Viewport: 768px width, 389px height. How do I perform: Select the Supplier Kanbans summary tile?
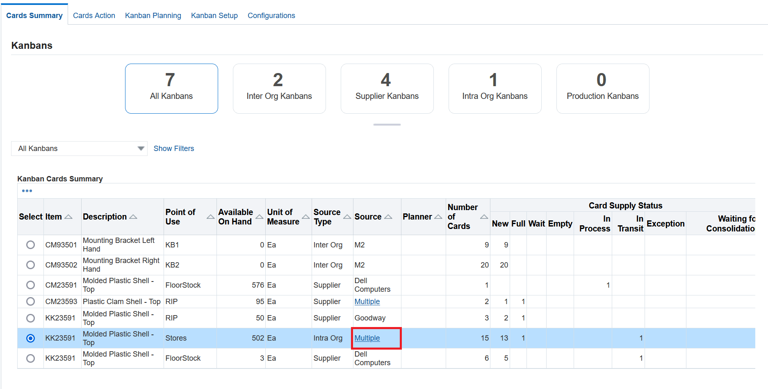[x=387, y=89]
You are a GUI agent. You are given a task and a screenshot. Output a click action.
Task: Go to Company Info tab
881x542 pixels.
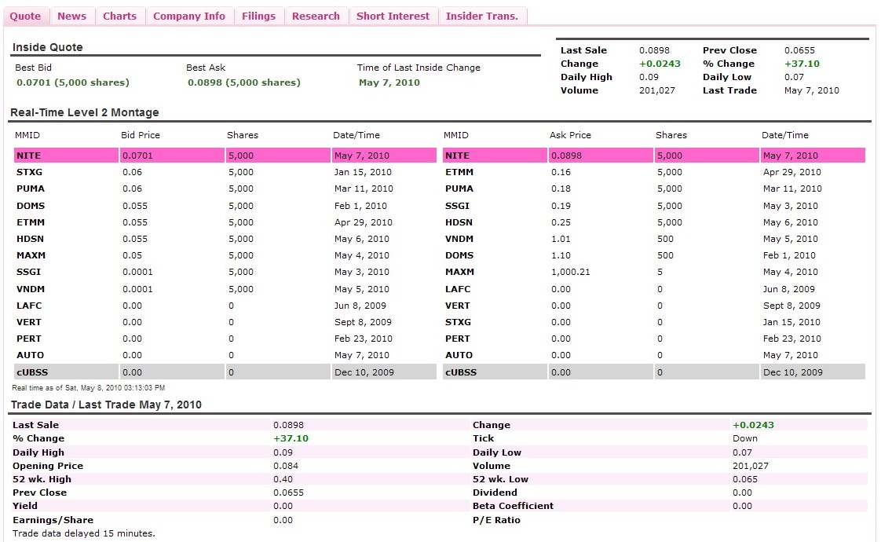pyautogui.click(x=189, y=16)
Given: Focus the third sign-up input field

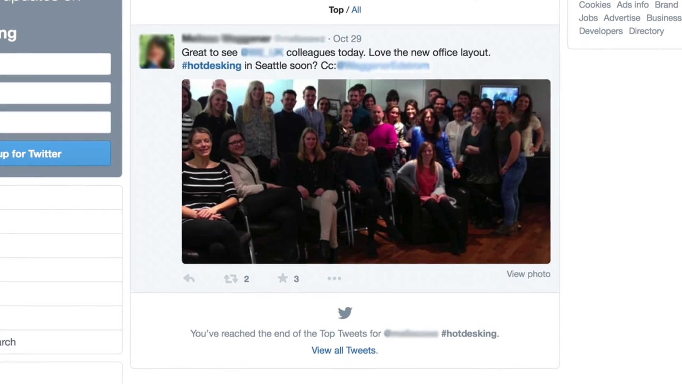Looking at the screenshot, I should (55, 122).
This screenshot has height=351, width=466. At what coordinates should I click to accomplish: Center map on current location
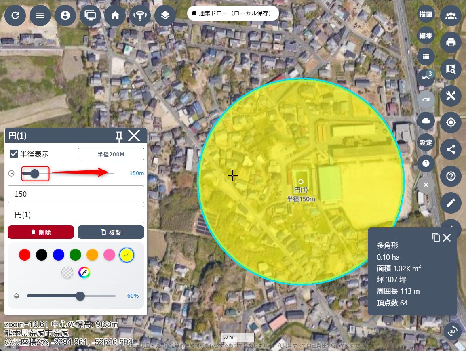[x=451, y=122]
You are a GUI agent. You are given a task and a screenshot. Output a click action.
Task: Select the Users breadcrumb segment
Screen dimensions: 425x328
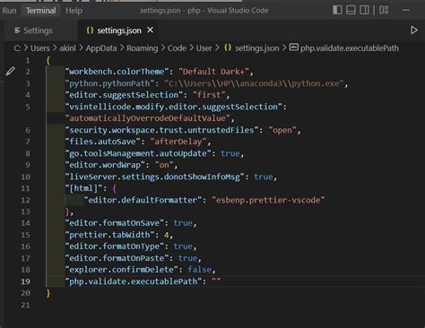[x=40, y=48]
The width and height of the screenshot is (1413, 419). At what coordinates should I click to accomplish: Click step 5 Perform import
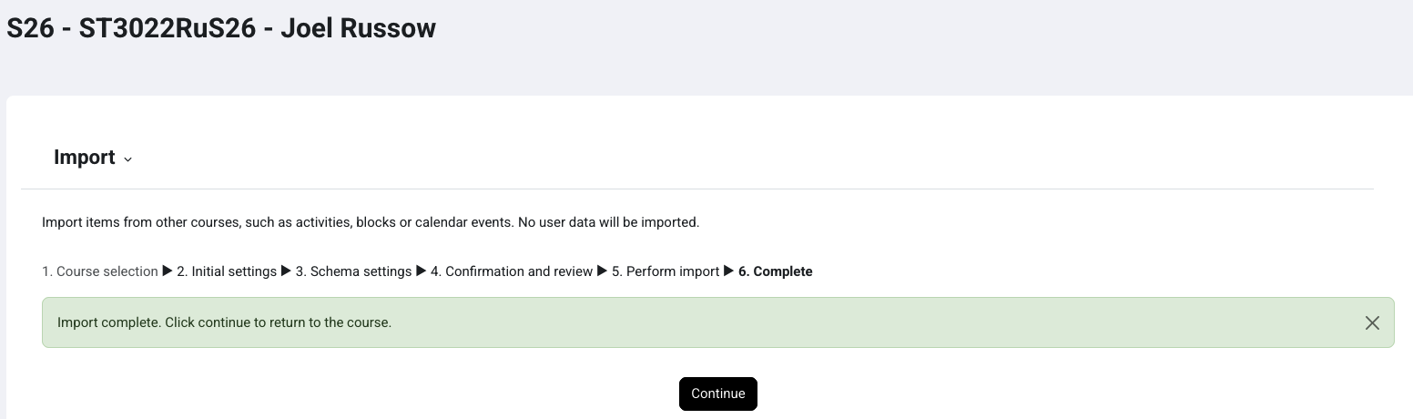tap(666, 271)
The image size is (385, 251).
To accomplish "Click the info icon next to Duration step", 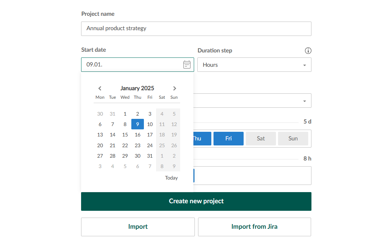I will tap(308, 51).
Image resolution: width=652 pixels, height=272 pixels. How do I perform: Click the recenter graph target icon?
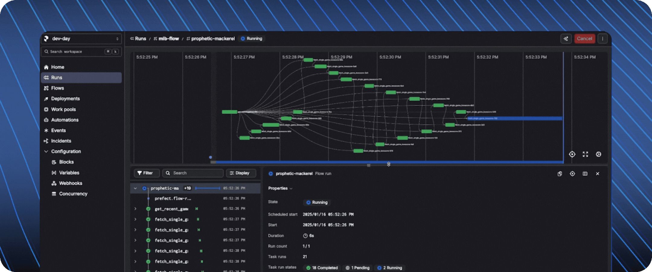[572, 154]
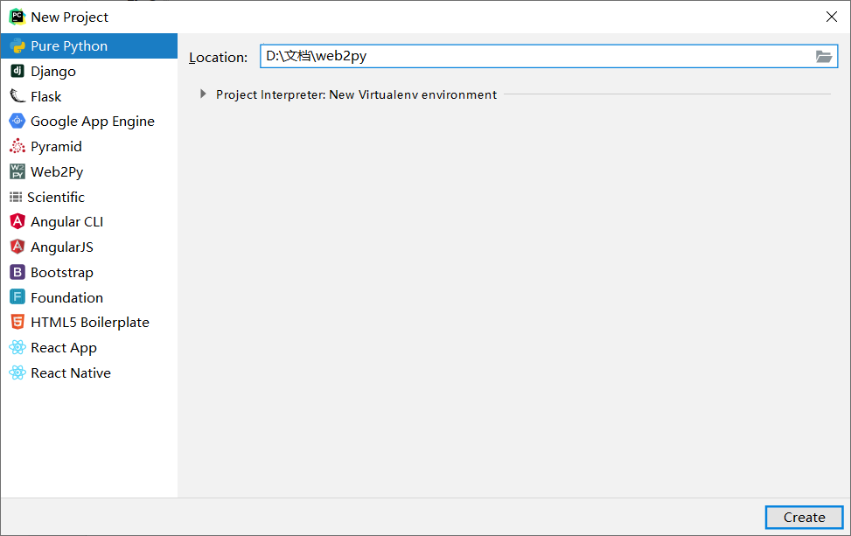Click the Pyramid framework icon
The width and height of the screenshot is (851, 536).
point(17,147)
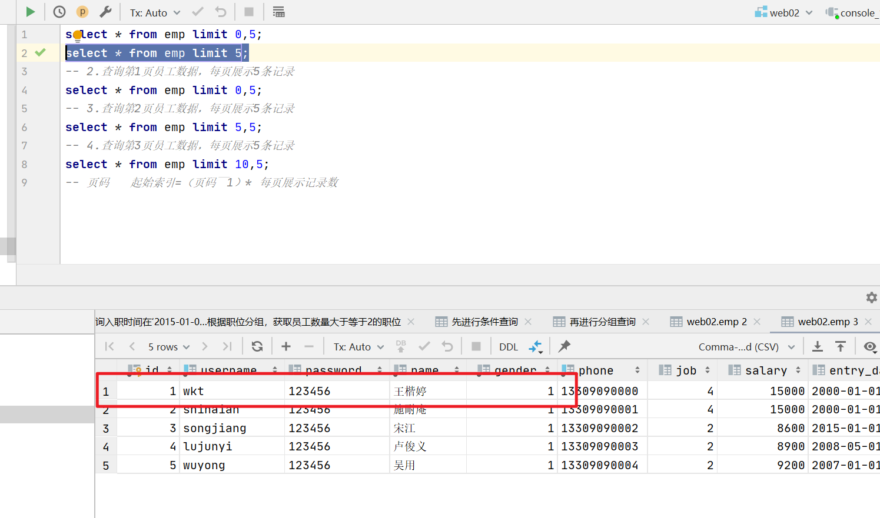The height and width of the screenshot is (518, 880).
Task: Open result panel settings gear
Action: tap(871, 298)
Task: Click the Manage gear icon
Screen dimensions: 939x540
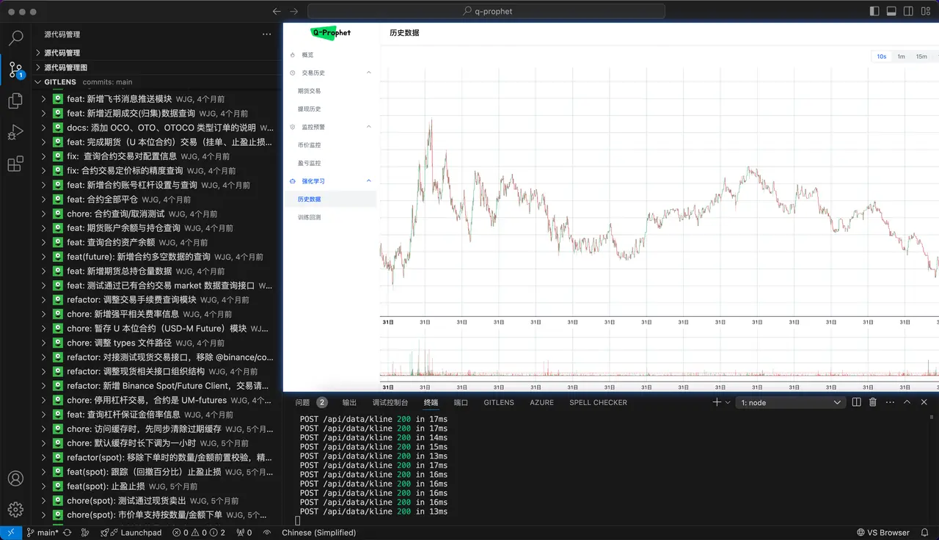Action: (x=15, y=509)
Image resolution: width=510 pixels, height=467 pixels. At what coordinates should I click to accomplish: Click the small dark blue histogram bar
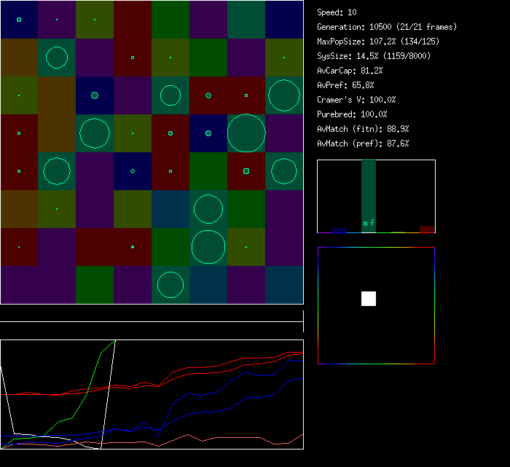340,230
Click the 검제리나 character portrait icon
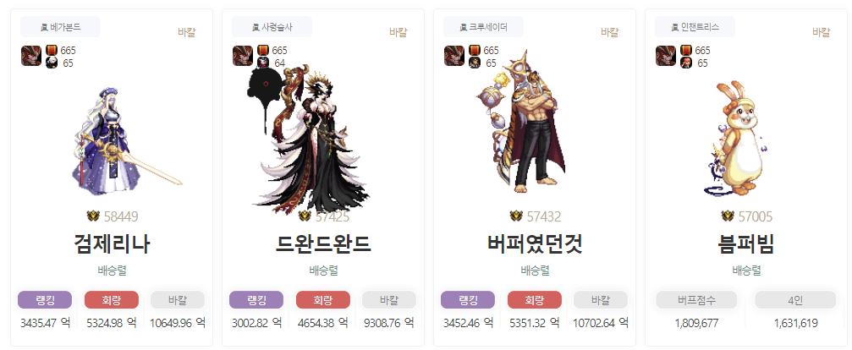Image resolution: width=852 pixels, height=350 pixels. tap(31, 56)
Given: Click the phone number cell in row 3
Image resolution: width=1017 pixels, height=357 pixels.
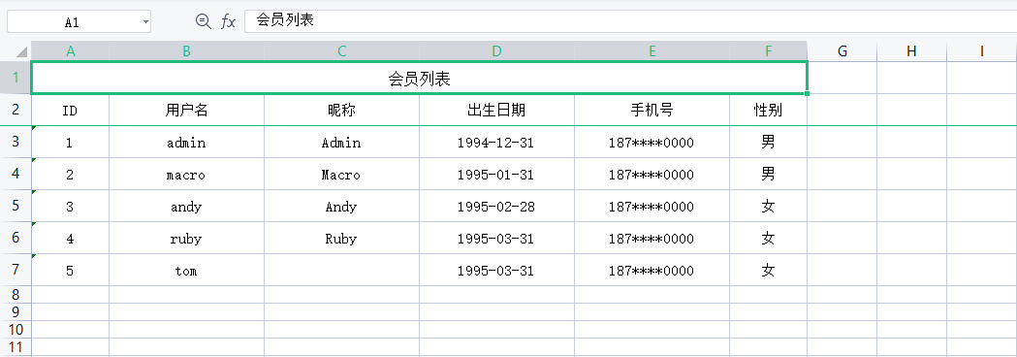Looking at the screenshot, I should pos(652,143).
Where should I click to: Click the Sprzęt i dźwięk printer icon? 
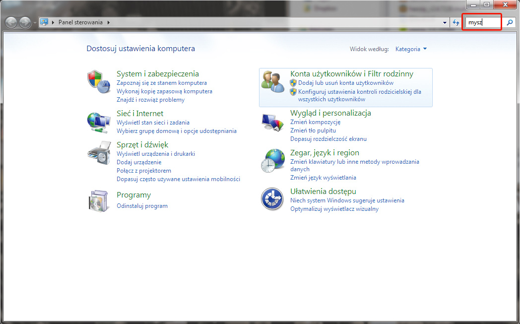pos(98,153)
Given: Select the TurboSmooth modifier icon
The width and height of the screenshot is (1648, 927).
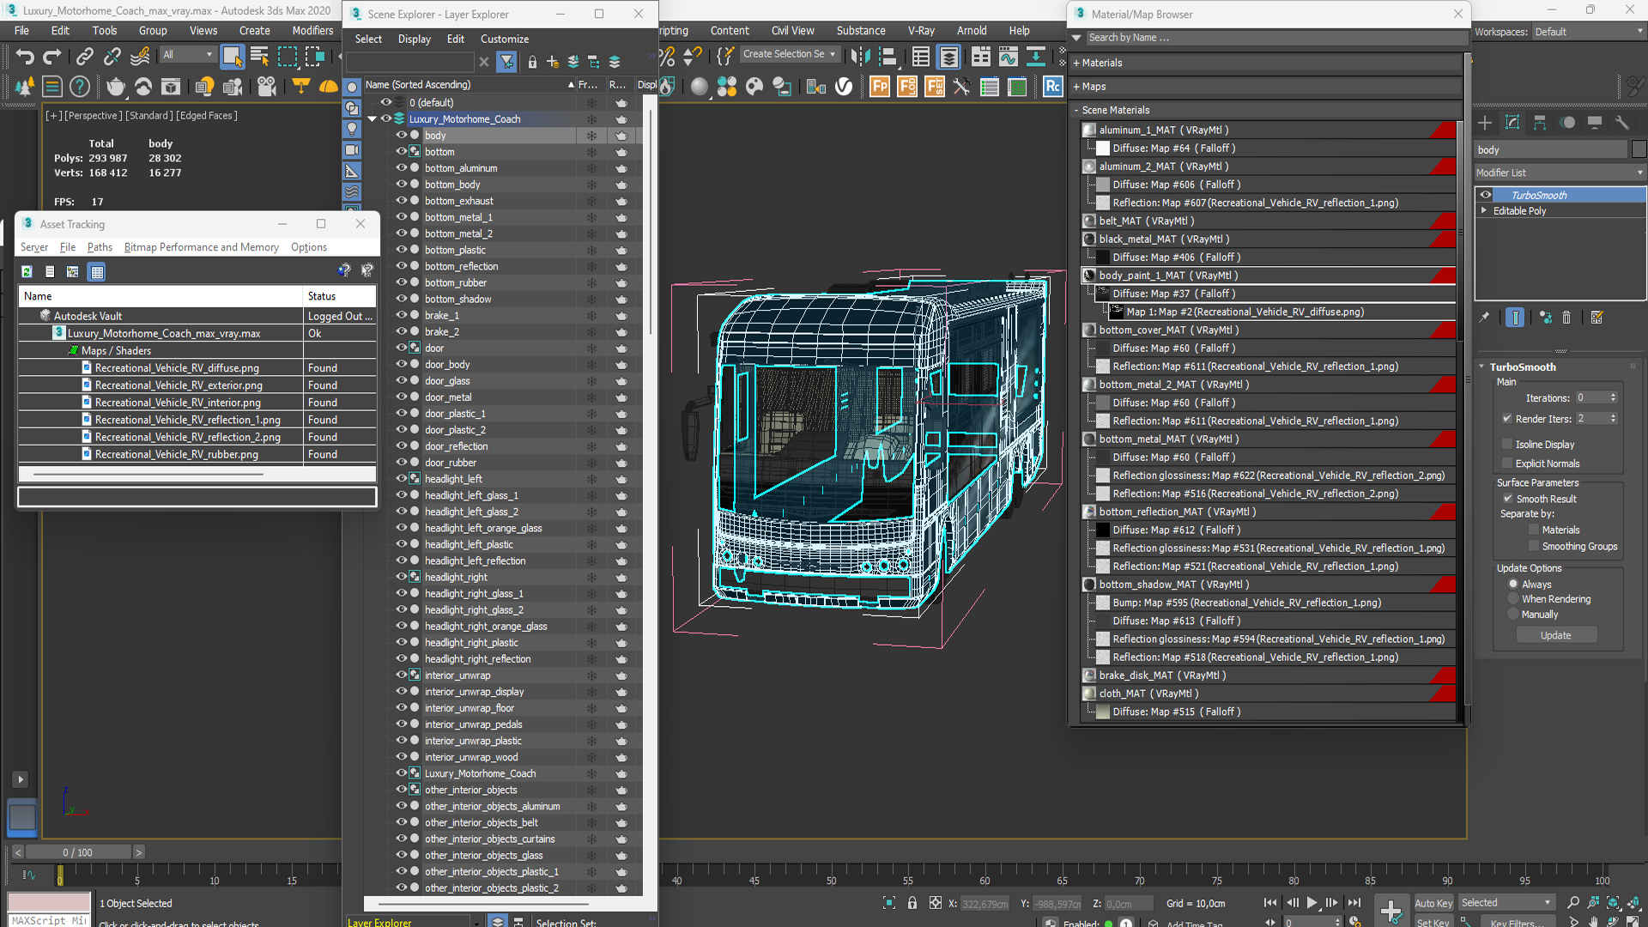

Required work »
Retype, word for word, the line containing "Where should I" and each line after it through the end of the data, leaving any picture out.

Solution to this problem »
Where should I click to: Click the Sprzęt i dźwięk printer icon? 
pos(98,153)
Given: Select the TurboSmooth modifier icon
The width and height of the screenshot is (1648, 927).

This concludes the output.